> **Instruções de trabalho**
A: Enumere tudo o que, segundo o excerto sobre a Convenção CPLP, o Ministério Público promove em relação ao detido e ao procedimento.
B: Transcreva do excerto sobre a Convenção CPLP o trecho que vai de "Ora, no caso" até "pedido de extradição.".
C: Segundo o excerto sobre a Convenção CPLP, que tribunal é competente para proceder à audição da pessoa detida?

> **Excerto do texto**
──────────────────────────────

No âmbito de aplicação da Convenção CPLP, de 23/11/2005 prevê-se, expressamente no seu art.º 8.º, que “(…) A pessoa reclamada gozará, no Estado requerido, de todos os direitos e garantias que conceda a legislação desse Estado.”. Tal significa que, em caso de detenção provisória para procedimento criminal e consoante as circunstâncias pessoais da pessoa detida e da gravidade dos factos que lhe são imputados, o Tribunal da Relação, competente para proceder à sua audição, avalia os pressupostos de aplicação das medidas de coacção ao detido e, se for caso disso, é também o competente para aplicar medidas de coacção não detentivas – cf. art.ºs 62,º, n.º 2 e 64.º, n.º 1 e 65.º, da Lei 144/99.
Ora, no caso sob apreciação, é o próprio Ministério Público que, reconhecendo ter o detido nacionalidade portuguesa, promove que o mesmo seja libertado e que lhe sejam aplicadas medidas de coação não detentivas e que o procedimento aguardasse o prazo de 40 dias, como previsto no art,º 21.º, n.º 4, da Convenção CPLP, de 23/11/2005, para que o Estado requerente apresentasse o pedido de extradição.

──────────────────────────────

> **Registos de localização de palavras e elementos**
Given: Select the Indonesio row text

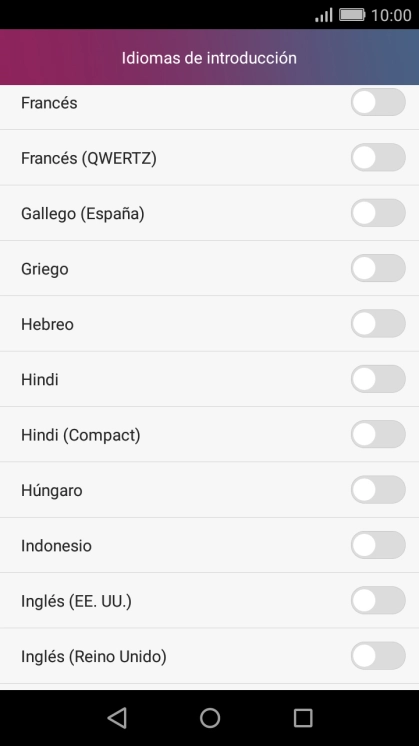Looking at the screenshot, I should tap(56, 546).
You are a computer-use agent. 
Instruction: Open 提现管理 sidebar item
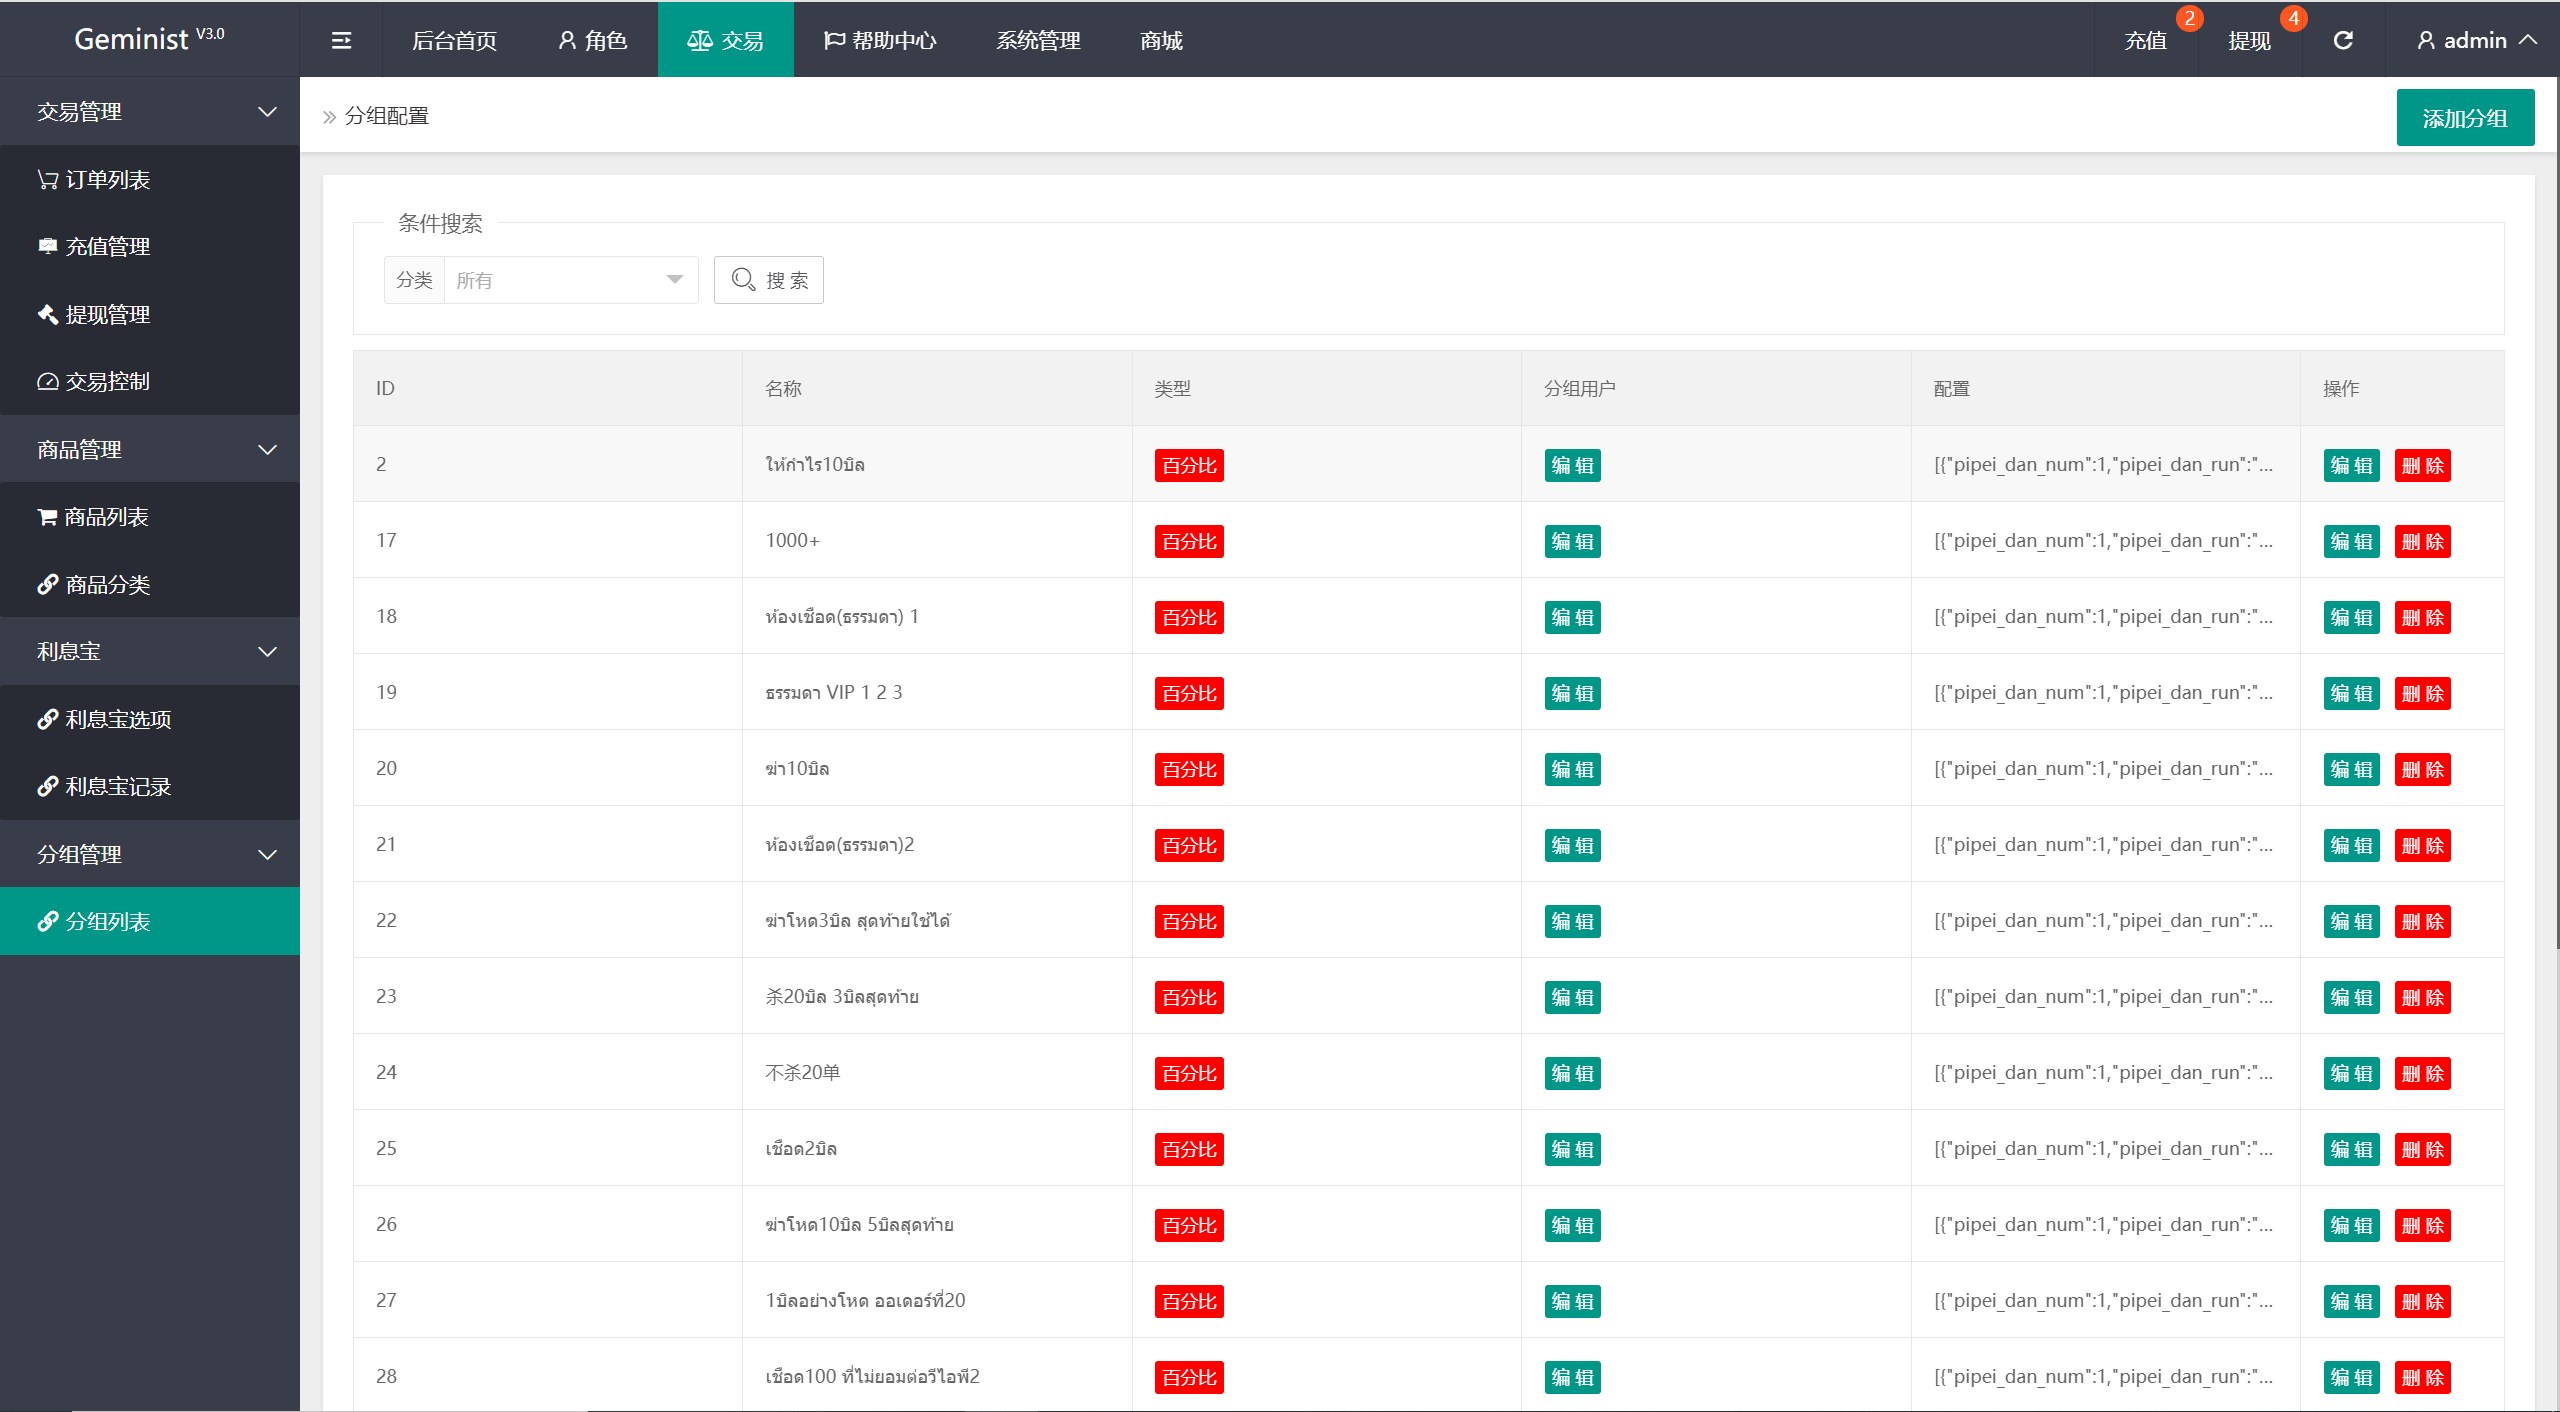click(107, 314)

──────────────────────────────

> **Resultados**
A:
- Que o detido seja libertado.
- Que lhe sejam aplicadas medidas de coação não detentivas.
- Que o procedimento aguarde o prazo de 40 dias, previsto no art.º 21.º, n.º 4, da Convenção CPLP, para que o Estado requerente apresente o pedido de extradição.

B:
Ora, no caso sob apreciação, é o próprio Ministério Público que, reconhecendo ter o detido nacionalidade portuguesa, promove que o mesmo seja libertado e que lhe sejam aplicadas medidas de coação não detentivas e que o procedimento aguardasse o prazo de 40 dias, como previsto no art,º 21.º, n.º 4, da Convenção CPLP, de 23/11/2005, para que o Estado requerente apresentasse o pedido de extradição.

C: O Tribunal da Relação.